_Exercise aim:_
Copy each line below holding "Trump".

_Exercise data:_
▼
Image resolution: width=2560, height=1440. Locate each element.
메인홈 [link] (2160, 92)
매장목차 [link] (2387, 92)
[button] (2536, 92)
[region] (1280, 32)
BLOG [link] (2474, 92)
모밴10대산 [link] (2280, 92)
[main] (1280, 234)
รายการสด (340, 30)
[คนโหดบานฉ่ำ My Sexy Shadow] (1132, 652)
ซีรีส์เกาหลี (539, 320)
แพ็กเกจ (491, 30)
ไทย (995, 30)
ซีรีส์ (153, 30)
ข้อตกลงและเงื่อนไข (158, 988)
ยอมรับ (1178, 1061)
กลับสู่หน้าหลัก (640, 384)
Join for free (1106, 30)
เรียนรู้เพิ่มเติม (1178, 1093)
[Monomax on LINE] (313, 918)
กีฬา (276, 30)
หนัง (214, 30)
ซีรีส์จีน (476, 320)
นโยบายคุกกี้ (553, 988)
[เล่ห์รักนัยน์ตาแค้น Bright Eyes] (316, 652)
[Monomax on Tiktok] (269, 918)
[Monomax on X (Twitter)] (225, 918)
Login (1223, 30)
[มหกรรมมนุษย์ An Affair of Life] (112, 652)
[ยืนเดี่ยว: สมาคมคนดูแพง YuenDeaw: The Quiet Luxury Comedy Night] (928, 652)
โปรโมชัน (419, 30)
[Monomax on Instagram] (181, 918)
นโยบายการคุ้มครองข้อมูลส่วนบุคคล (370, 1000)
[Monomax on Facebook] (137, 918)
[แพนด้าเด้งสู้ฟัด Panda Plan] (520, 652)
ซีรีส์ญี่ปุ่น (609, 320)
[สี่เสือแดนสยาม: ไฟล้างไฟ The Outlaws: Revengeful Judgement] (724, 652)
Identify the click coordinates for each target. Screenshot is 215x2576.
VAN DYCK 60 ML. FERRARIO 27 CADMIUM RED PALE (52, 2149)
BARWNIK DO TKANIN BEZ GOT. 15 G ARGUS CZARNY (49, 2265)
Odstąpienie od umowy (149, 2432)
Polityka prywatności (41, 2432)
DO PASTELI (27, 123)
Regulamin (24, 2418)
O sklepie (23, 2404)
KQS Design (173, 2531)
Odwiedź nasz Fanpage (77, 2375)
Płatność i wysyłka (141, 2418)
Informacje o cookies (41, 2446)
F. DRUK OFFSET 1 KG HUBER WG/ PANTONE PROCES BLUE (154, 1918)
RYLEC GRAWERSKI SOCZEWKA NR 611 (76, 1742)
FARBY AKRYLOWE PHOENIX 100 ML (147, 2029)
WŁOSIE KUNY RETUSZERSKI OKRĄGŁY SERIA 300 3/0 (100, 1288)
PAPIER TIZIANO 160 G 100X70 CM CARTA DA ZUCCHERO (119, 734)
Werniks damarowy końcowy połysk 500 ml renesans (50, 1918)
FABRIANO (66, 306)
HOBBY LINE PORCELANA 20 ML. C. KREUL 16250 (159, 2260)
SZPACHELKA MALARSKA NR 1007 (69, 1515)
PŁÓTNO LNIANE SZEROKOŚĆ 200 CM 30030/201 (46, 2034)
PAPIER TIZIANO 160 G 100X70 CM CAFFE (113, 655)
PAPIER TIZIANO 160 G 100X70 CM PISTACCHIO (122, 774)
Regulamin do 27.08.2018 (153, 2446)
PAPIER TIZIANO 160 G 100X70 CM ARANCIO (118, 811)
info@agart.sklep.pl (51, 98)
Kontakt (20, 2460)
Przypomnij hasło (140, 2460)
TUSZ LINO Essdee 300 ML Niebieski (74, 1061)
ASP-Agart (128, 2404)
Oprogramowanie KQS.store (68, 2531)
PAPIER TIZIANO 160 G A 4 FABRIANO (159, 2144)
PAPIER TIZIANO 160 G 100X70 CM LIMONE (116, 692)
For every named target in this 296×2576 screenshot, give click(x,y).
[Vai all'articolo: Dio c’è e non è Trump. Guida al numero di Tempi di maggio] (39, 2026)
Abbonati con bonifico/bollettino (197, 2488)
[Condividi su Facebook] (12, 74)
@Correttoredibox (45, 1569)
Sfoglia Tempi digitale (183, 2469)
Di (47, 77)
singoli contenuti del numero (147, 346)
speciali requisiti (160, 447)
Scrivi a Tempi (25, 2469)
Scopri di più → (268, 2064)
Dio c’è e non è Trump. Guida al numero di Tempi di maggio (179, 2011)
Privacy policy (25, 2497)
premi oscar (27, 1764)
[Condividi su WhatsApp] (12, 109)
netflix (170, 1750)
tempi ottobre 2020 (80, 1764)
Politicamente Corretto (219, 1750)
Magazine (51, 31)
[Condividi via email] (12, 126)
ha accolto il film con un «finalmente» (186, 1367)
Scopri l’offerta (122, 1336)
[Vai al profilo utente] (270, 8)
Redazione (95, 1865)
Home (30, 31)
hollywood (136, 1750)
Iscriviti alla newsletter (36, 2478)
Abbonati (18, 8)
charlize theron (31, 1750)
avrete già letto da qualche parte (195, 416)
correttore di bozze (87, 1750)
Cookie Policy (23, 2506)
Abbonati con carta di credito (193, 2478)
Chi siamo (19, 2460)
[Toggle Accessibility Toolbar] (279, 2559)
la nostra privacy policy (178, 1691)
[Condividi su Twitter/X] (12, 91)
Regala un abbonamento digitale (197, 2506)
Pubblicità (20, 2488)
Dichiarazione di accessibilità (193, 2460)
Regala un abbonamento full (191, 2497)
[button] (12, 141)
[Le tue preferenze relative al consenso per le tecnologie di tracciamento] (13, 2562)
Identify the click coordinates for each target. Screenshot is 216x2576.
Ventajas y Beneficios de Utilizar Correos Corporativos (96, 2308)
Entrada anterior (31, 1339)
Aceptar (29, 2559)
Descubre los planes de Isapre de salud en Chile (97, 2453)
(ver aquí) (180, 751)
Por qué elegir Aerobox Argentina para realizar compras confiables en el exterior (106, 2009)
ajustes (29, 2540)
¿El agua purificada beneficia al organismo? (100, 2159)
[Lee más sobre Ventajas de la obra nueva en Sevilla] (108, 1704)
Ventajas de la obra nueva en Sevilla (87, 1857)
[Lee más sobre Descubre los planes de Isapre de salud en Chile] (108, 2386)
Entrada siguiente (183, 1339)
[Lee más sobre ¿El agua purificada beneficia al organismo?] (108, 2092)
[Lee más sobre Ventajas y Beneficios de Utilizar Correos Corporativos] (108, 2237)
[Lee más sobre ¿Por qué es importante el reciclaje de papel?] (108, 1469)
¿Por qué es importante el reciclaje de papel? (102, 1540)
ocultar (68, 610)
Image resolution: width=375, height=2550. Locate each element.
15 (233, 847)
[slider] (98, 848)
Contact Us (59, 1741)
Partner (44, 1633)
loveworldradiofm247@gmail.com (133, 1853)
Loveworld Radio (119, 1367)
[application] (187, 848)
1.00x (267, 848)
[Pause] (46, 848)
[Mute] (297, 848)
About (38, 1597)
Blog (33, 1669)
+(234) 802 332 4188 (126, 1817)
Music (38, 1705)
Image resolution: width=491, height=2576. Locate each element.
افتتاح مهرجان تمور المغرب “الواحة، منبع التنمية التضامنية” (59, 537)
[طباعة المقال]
▲
_Answer:_
[Vai all'articolo: Dio c’è e non è Trump. Guida al numero di Tempi di maggio] (39, 2026)
Dio c’è e non è Trump. Guida al numero di Tempi di maggio (179, 2011)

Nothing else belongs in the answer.